#### WORK REQUIRED:
Here is the listing. Report each line in it that contains the string "fruit".

#### RECORDS:
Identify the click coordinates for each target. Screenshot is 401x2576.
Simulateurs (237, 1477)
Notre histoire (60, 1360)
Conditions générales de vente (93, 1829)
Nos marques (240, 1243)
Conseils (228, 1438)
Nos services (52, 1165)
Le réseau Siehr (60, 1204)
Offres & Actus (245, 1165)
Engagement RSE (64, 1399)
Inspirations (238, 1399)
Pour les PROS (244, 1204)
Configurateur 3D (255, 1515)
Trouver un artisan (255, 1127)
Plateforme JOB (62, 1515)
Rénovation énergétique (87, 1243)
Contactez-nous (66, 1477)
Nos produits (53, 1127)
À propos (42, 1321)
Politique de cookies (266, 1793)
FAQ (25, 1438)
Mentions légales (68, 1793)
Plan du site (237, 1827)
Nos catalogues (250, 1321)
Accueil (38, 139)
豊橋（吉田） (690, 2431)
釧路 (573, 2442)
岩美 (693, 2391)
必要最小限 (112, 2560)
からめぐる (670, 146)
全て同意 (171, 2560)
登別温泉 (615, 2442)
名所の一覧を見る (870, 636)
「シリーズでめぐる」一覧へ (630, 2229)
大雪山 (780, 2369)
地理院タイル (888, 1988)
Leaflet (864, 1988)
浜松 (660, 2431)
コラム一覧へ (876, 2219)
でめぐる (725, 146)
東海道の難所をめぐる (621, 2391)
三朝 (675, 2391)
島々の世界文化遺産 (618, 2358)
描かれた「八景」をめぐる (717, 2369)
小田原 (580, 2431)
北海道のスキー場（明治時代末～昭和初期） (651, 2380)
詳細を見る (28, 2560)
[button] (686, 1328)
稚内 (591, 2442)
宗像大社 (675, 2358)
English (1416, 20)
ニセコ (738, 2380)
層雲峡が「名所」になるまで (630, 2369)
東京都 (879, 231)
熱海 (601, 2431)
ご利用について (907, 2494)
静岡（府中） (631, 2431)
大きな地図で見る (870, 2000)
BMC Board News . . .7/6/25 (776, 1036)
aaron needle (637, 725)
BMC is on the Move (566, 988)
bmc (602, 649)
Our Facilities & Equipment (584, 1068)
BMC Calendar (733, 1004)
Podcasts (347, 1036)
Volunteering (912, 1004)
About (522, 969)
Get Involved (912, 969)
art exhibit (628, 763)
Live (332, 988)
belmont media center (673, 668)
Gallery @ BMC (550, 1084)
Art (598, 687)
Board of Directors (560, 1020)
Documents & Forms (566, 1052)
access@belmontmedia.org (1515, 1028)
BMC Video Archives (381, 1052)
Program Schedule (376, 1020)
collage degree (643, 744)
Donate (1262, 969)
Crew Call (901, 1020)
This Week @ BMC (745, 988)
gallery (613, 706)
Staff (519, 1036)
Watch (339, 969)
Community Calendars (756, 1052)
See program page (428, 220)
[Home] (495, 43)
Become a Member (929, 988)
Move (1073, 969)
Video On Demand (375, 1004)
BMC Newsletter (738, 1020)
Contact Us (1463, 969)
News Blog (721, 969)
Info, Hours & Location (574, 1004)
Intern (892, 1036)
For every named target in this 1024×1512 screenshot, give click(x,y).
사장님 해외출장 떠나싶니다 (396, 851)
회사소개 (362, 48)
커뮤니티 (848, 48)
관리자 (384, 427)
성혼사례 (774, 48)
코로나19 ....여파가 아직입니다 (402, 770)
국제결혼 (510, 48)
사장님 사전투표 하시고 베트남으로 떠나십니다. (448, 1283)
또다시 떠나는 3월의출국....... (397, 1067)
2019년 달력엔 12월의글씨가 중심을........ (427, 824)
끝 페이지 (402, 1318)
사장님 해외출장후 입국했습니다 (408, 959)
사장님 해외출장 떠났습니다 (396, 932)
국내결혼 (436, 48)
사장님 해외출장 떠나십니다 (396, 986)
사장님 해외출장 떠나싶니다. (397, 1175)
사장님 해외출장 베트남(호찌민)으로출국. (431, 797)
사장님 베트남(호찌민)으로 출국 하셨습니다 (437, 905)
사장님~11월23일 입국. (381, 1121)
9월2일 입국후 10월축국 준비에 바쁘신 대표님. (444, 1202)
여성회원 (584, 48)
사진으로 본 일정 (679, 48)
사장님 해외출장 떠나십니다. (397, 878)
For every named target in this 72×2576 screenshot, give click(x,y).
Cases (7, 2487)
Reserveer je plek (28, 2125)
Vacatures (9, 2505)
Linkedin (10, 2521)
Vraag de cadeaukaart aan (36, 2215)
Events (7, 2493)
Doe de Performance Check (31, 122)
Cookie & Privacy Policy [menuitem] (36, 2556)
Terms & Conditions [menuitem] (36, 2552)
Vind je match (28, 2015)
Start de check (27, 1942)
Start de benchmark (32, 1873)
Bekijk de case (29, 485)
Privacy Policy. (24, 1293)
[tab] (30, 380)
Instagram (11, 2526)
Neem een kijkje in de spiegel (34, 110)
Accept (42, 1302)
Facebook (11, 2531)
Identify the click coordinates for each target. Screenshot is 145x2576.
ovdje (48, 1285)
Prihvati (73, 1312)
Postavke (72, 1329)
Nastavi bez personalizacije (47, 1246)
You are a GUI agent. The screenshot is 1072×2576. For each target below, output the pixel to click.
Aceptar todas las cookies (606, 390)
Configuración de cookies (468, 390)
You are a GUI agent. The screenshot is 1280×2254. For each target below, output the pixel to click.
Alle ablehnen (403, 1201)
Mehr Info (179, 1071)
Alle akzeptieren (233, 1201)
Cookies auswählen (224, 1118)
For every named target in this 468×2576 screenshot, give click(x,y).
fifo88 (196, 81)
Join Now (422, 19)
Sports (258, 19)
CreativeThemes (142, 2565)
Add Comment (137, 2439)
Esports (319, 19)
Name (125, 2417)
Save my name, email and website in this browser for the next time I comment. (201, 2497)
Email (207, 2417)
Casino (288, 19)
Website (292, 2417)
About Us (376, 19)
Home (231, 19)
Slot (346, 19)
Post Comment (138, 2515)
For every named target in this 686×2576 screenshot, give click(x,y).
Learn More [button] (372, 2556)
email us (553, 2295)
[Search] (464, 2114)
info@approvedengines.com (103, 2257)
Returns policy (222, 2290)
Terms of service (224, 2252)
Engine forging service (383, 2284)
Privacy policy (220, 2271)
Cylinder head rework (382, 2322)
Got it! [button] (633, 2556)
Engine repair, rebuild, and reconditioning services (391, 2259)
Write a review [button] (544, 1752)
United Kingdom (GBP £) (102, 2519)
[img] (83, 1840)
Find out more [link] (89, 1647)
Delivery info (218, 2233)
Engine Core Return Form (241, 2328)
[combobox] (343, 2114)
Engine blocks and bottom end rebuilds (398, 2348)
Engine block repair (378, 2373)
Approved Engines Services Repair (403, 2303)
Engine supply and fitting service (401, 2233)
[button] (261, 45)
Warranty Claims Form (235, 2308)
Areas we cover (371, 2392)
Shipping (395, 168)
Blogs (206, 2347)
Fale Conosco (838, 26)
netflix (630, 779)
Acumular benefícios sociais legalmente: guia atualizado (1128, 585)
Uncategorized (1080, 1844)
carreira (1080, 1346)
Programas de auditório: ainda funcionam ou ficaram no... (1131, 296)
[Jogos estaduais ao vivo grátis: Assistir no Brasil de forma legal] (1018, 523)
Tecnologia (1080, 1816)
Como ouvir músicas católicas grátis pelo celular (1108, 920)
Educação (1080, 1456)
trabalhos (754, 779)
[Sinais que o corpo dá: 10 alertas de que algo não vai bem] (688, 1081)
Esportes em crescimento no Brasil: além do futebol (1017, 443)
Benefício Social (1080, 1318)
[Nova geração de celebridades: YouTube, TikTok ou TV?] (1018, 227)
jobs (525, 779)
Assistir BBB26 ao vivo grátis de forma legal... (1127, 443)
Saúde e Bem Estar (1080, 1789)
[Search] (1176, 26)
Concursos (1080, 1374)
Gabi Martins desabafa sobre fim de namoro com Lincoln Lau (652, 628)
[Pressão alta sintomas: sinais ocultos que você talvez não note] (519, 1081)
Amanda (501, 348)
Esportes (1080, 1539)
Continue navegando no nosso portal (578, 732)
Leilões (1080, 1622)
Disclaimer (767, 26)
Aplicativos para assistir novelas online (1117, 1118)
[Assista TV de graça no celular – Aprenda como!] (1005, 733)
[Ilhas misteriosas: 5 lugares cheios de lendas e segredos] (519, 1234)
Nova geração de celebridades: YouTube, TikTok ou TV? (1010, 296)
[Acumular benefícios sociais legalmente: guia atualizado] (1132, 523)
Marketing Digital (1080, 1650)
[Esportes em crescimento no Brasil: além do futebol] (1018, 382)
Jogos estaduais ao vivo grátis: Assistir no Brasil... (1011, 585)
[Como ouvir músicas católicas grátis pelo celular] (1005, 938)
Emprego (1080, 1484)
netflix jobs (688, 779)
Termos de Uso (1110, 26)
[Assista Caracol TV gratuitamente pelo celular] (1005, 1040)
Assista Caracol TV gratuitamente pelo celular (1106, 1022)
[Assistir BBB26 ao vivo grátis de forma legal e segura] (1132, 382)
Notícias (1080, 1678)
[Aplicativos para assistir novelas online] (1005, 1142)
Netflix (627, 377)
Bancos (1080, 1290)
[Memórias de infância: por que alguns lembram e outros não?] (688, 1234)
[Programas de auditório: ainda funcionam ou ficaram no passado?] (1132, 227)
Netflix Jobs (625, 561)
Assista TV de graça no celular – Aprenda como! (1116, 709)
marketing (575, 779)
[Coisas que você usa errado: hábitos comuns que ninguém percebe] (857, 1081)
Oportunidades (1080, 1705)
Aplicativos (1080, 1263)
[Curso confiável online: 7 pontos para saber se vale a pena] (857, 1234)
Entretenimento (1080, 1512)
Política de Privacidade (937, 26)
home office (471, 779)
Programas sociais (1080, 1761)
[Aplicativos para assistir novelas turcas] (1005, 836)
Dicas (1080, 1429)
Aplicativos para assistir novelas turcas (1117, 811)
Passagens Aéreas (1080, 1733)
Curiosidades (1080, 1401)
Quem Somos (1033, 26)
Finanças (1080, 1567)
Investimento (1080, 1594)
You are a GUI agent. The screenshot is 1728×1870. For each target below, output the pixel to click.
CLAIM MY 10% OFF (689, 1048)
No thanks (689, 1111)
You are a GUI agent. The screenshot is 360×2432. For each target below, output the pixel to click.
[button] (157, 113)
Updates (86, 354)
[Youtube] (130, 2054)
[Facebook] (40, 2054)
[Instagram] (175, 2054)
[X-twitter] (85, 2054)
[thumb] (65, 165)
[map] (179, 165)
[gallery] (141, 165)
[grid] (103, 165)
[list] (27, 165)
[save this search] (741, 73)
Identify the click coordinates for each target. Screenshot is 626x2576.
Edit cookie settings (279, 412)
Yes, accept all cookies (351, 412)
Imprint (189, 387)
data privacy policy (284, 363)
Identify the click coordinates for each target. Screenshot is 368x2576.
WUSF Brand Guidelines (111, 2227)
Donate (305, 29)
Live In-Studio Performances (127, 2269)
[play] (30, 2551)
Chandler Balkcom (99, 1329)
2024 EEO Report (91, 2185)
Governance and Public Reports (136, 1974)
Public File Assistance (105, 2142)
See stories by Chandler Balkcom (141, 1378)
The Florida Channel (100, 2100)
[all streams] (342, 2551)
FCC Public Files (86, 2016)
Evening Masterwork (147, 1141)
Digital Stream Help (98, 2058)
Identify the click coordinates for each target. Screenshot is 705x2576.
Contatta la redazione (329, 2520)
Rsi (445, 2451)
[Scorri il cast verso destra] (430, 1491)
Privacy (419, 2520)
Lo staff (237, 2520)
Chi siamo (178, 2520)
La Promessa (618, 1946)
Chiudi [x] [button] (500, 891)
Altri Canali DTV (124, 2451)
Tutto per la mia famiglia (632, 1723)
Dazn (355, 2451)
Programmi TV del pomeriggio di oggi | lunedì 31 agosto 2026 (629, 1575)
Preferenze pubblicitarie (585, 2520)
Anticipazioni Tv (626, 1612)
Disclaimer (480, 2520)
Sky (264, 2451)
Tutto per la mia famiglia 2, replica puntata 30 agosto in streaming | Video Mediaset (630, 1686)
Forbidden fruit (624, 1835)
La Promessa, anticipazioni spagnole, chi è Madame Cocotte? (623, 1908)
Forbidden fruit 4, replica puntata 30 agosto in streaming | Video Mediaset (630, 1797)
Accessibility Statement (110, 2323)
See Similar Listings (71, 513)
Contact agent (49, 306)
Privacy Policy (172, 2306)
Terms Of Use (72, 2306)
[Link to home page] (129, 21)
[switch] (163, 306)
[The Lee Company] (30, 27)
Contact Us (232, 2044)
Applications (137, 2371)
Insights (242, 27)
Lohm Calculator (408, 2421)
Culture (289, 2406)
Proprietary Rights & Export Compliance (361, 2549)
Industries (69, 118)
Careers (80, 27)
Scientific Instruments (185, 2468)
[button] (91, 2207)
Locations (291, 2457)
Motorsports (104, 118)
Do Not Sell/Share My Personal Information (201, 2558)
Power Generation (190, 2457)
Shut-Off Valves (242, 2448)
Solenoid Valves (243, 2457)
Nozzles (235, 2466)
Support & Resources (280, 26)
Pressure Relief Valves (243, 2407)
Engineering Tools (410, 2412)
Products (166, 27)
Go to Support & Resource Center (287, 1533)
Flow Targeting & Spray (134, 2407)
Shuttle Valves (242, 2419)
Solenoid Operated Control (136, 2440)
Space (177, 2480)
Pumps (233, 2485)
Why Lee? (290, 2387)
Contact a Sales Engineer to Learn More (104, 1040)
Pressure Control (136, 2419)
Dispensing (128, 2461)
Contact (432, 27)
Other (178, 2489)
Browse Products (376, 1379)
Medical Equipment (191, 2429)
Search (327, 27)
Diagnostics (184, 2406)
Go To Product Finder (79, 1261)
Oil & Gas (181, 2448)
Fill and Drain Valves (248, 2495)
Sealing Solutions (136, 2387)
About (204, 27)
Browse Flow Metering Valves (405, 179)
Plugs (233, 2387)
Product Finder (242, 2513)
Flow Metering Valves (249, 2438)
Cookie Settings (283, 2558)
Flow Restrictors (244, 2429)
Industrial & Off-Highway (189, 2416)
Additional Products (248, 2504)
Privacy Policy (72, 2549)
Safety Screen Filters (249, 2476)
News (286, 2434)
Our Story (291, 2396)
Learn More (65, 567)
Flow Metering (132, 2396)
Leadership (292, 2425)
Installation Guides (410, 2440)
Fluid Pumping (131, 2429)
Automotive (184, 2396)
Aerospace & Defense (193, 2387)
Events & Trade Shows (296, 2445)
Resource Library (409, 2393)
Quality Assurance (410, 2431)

#### WRITTEN SOLUTION:
Forbidden fruit (624, 1835)
Forbidden fruit 4, replica puntata 30 agosto in streaming | Video Mediaset (630, 1797)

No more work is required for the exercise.